Some time ago on another forum we were discussing friendship and reciprocity. I made the comment that it is a privilege to be in a position to help a friend in need. So many of us these days are 'just about managing' - not just in the financial sense but also in the sense of having so many different balls to juggle, so many complexities to balance. Often people simply don't have the 'head space', if you like, to take on others' troubles.

If your friend struggled so much the last time she supported you, she may have taken the difficult but wise decision not to get involved so much this time - we are encouraged to fit our own oxygen masks first...

PtahNeith Sat 23-Feb-19 21:04:36

What did humans do in times of trouble and distress before "go and find a counsellor, friends are not for burdening with your troubles" was born... Did Neolithic humans have counsellors to palm people off onto when they couldn't be arsed, I wonder.

Just seems like a fairly shitty version of friendship to expect people to be fake and positive 100% of the time without ever having a down day or a period of needing support from those around them. That's only really going to work for the people with the dumb luck to have easy lives where nothing truly bad happens to them.

After traumatic events, the initial advice is generally to talk to friends and family members and take support from them - only involving professionals at a later stage if the trauma doesn't naturally resolve etc. Because the evidence is that people heal better that way rather than immediately being pulled into therapy. And they don't stand much chance of healing if those close to them are telling them they have to bottle it all up and pretend to be fine, lest they appear too "negative".

FriarTuck Sun 24-Feb-19 07:19:04

Remember though, Ptah, that friendships mean different things to different people. I could see you as a friend to turn to with my troubles whereas you might see me as more of a friendly associate to just have drinks and a laugh with, and yet you might have people that you consider close proper friends who you'd be there for 24-7. Equally you might see me as a very good friend but have put up with my negative refusing-to-seek-help for 2 years and have lots going on in your own life and therefore you've taken a step back from me, while still being there for others who use you for advice and support while they try to solve ongoing issues. It varies. I don't think it's possible to assume that everyone has your back all the time.

Hairyporker Sun 24-Feb-19 07:32:07

You sound like a total drainer. She's probably ghosting you.

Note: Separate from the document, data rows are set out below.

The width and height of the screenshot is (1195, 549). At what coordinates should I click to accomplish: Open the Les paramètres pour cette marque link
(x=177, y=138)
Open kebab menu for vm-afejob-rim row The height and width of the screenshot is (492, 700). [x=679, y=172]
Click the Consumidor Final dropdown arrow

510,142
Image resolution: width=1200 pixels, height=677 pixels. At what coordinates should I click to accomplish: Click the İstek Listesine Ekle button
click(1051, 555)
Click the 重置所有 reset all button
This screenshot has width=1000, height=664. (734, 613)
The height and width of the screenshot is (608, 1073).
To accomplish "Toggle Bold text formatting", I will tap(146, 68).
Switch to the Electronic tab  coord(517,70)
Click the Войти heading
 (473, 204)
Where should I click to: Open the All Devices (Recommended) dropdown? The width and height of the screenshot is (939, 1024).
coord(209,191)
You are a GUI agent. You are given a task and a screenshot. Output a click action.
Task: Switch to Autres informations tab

JustmeandtheKIDS2 Sun 24-Feb-19 07:48:59

No no souting. We had a difference of opinion regarding her new partner and her meeting his children after about 2 months. I diagreed with this.
I personally think her life's in a really good place atm and she's quite consumed by That, which I understand.
Just to put into context she was pretty much my best friend for 20 years yes we did confine in each other, as very close friebds do. The time I was mentally ill was about18 years ago, iv been ill once since which she know about but didn't really rely on.